5/8" will require a lapidary cone sharpener, they go up to about 3". It's going to take some searching to find the right profile. Here's a set

https://covington-engineering.com/supplies/carving-polishing-tools/nickel-bonded-diamond-cones/nickel-bonded-diamond-cone/

and here's a video showing a large cone in use.

https://www.finewoodworking.com/2014/06/02/how-to-sharpen-hollow-chisel-mortising-bits

use the very general search term "diamond cone" to start getting the search results you need.

I am also wondering if one could be fabricated using a lathe to get the profile and then epoxying on a layer of diamond dust.

If the bit is kept sharp through frequent sharpening, it does not take much to bring it back!


----------



## pottz

great info jerry thanks for the video.


----------



## ssnvet

I can't remember what brand the cones I have are, but I can't imagine getting hollow chisel mrotiser bits sharp enough to cut white oak without a set of cones.

With the cones, I can get them REALLY sharp


----------



## RichT

I went on Amazon to place my order and noticed there is another option for the same cones, but without the handle. Since I plan on using mine in a drill, I went with that one and saved a few bucks.

https://www.amazon.com/gp/product/B07FZ8P19Q


----------



## pottz

> I went on Amazon to place my order and noticed there is another option for the same cones, but without the handle. Since I plan on using mine in a drill, I went with that one and saved a few bucks.
> 
> https://www.amazon.com/gp/product/B07FZ8P19Q
> 
> - Rich


now you tell me rich-lol.i did not see that,gonna probably use mine in a drill too.


----------



## robscastle

Yo Pottzy you can always send the first set to me as an Easter Present.
I would really like that!

On the weekend I am going to get the HCM out and check the dimensions as Jerry indicates it may do the job on the 5/8 HC… Standby!


----------



## Sigung

It's 3/4" at the top! Just wanting to let Rob and everybody else know that these sharpening cones are 3/4" at the top, and even though the product description says they're only good for a 1/2" HCM bit, I can't imagine that the degree of slope is any different on any chisel up to 3/4", so they should, in theory at least, be able to hand any bit up to that size.


----------



## robscastle

OK I re-checked my HCM set.
The cutters I have are similar to a counter sink bit only they are 60 deg as required for HCs
They definately will not fit a 5/8 HC.
For the following reasons, 
1. The replacable alignment dowels supplied are only good for up to 1/2" 
2. The cutter even if you tried to use it without the alignment dowel is too small for 5/8 as its largest profile is well inside the HC face.

Paying close attention to the image top right This is the face of the sharpener with the alignmen dowel fitted.
Now looking at the 1/2 " HC the cutter alignment dowel is fitted inside the 1/2 "HC.

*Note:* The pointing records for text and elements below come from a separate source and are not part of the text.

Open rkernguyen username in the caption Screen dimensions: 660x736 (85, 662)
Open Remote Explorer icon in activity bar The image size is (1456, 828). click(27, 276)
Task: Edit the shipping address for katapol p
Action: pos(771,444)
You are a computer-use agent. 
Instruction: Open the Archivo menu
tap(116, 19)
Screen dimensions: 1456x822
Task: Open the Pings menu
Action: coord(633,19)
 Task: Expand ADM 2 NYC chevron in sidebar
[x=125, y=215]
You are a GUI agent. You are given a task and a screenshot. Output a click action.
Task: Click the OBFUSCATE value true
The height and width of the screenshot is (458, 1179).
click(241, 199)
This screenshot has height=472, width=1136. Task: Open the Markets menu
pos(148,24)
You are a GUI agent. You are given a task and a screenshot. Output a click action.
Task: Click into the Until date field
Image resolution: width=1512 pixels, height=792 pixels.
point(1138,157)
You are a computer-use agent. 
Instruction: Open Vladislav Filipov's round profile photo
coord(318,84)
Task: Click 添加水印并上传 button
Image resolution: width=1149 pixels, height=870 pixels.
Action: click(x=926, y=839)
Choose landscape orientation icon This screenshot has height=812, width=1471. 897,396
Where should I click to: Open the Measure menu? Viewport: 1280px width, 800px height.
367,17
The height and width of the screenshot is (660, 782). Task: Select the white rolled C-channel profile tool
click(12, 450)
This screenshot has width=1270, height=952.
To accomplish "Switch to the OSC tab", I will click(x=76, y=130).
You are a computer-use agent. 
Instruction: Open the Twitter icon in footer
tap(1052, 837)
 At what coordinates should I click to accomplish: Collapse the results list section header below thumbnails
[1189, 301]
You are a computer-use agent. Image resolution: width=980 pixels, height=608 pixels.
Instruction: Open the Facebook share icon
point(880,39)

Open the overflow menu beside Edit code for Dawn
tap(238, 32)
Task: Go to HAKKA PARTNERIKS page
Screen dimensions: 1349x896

Now in the next image the 1/2 HC has been engaged by the cutter ready to go to work.
Watching from above is the 5/8 HC which will miss out on a good reaming!










However all is not lost as my BFF Pottzy will send me the incorrect one he bought so I can use it.
I am looking forward to using a cone again as its been some years now. (joke)

In return for Pottzys kindness I will arrange to send him a pair of breeding QLD Cane toads to populate his garden.


----------



## pottz

just got mine and it works great,thanks jerry.


----------



## Peteybadboy

Thanks for that post. I will buy it at some point.


----------



## Sigung

> just got mine and it works great,thanks jerry.
> 
> - pottz


You Bet!


----------



## Sigung

> Thanks for that post. I will buy it at some point.
> 
> - Peteybadboy


My pleasure, glad to be of assistance.


----------



## Sigung

> Perfect report, you have covered all points. thanks.
> 
> - erdr86


Glad to help.


----------